Edred and his sister were at school. (Did I tell you that he had a sister? Well, he had, and her name was Elfrida.) Miss Arden lived near the school, so that she could see the children often. She was getting her clothes ready for her wedding, and the gentleman who was going to marry her was coming home from South America, where he had made a fortune. The children’s father was coming home from South America, too, with the fortune that he had made, for he and Miss Arden’s sweetheart were partners. The children and their aunt talked whenever they met of the glorious time that was coming, and how, when father and Uncle Jim–they called him Uncle Jim already–came home, they were all going to live in the country and be happy ever after.

And then the news came that father and Uncle Jim had been captured by brigands, and all the money was lost, too, and there was nothing left but the house on the cliff. So Miss Arden took the children from the expensive school in London, and they all went to live in the cliff house, and as there was no money to live on, and no other way of making money to live on except letting lodgings, Miss Arden let them, like the brave lady she was, and did it well.
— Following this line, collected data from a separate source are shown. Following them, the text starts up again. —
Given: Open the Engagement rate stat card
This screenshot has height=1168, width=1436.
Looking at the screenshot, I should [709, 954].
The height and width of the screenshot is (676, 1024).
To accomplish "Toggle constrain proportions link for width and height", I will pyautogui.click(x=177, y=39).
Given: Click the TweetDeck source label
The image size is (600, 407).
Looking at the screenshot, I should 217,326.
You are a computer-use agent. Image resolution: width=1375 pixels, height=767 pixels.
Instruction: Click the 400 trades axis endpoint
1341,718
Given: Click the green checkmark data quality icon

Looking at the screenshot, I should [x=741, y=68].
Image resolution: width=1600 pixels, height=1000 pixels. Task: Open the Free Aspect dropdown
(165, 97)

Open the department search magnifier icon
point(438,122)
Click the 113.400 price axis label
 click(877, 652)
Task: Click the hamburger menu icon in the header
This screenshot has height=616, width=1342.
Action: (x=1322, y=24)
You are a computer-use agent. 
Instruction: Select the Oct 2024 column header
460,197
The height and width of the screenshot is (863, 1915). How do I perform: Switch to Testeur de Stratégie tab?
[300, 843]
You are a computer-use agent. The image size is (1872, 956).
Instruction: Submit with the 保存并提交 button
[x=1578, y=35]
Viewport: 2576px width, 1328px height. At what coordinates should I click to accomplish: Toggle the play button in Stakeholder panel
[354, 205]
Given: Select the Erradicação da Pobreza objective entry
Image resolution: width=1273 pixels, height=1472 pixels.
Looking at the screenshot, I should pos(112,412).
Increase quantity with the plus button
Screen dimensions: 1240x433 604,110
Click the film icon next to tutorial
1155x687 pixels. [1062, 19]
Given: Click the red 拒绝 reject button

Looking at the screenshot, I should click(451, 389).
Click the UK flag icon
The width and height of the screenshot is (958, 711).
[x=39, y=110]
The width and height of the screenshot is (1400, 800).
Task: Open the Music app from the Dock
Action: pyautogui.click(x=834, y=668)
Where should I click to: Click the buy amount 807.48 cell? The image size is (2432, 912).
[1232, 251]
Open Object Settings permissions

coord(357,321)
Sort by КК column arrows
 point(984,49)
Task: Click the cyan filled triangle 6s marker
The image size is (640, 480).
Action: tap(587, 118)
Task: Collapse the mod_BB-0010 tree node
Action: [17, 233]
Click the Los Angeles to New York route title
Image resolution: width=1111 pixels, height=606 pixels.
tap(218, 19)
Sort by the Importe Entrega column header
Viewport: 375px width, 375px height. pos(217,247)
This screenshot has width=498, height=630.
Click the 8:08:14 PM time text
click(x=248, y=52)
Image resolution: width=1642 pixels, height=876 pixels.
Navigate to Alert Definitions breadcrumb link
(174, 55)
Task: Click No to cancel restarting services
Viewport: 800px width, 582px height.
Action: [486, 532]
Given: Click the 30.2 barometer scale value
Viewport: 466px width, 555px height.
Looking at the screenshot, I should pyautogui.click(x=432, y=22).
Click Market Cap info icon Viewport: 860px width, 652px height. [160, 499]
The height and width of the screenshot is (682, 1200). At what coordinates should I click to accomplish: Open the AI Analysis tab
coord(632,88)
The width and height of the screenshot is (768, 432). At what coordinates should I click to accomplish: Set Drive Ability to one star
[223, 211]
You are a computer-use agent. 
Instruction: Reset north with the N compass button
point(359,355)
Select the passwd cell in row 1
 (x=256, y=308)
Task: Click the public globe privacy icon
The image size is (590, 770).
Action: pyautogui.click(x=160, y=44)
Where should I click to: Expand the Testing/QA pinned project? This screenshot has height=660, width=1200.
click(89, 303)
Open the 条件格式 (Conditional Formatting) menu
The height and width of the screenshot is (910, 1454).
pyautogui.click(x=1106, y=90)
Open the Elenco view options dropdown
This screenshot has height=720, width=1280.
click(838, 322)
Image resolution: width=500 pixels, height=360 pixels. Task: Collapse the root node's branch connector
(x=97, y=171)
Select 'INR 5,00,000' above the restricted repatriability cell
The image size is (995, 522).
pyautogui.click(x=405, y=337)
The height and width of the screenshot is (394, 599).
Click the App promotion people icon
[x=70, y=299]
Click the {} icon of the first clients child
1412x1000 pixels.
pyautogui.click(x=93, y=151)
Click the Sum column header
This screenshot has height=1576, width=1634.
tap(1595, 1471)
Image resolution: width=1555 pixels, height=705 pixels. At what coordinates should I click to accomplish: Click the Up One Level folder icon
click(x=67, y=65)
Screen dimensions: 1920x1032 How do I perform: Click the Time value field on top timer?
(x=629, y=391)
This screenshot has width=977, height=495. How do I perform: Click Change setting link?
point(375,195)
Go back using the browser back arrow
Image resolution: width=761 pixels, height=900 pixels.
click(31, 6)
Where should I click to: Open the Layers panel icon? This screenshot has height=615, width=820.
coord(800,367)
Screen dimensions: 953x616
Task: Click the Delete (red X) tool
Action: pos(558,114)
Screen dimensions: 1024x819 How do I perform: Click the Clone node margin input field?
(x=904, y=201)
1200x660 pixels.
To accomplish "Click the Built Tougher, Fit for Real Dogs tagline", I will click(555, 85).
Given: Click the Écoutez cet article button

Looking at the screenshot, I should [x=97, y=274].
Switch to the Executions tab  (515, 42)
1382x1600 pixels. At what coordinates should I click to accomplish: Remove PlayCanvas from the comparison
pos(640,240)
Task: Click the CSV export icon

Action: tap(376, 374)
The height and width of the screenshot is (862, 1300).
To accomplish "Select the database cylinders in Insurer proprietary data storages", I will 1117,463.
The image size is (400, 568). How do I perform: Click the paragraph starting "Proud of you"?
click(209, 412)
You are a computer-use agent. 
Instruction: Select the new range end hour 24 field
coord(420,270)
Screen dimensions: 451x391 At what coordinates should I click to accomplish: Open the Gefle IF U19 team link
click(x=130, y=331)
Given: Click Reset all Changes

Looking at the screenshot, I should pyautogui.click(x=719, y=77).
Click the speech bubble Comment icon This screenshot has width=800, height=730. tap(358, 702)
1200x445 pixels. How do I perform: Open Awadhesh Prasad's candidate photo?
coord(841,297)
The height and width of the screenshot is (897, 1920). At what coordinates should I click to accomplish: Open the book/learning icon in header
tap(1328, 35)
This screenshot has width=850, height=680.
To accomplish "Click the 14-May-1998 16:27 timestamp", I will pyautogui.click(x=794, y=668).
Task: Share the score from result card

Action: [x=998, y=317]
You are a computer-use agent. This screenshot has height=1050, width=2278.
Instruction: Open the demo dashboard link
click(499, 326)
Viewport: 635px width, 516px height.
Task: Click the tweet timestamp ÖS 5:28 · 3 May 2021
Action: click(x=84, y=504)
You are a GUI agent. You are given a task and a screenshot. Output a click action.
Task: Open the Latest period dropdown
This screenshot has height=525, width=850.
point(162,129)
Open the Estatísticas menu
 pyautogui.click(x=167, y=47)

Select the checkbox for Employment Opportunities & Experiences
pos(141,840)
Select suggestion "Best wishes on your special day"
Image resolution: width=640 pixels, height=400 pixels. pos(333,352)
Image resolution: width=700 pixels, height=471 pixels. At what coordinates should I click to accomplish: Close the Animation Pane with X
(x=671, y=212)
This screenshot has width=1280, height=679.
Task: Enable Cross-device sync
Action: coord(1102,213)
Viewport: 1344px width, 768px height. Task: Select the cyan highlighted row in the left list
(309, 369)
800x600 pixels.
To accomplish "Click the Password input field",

And then came the news that father and Uncle Jim were dead, and for a time the light of life went out in Cliff House.

This was two years ago; but the children had never got used to the lodgers. They hated them. At first they had tried to be friendly with the lodgers’ children, but they soon found that the lodgers’ children considered Edred and Elfrida very much beneath them, and looked down on them accordingly. And very often the lodgers’ children were the sort of children on whom anybody might have looked down, if it were right and kind to look down on any one. And when Master Reginald Potts, of Peckham, puts his tongue out at you on the parade and says, right before everybody, “Lodgings! Yah!” it is hard to feel quite the same to him as you did before.

When there were lodgers–and there nearly always were, for the house was comfortable, and people who had been once came again–the children and their aunt had to live in the very top and the very bottom of the house–in the attics and the basement, in fact.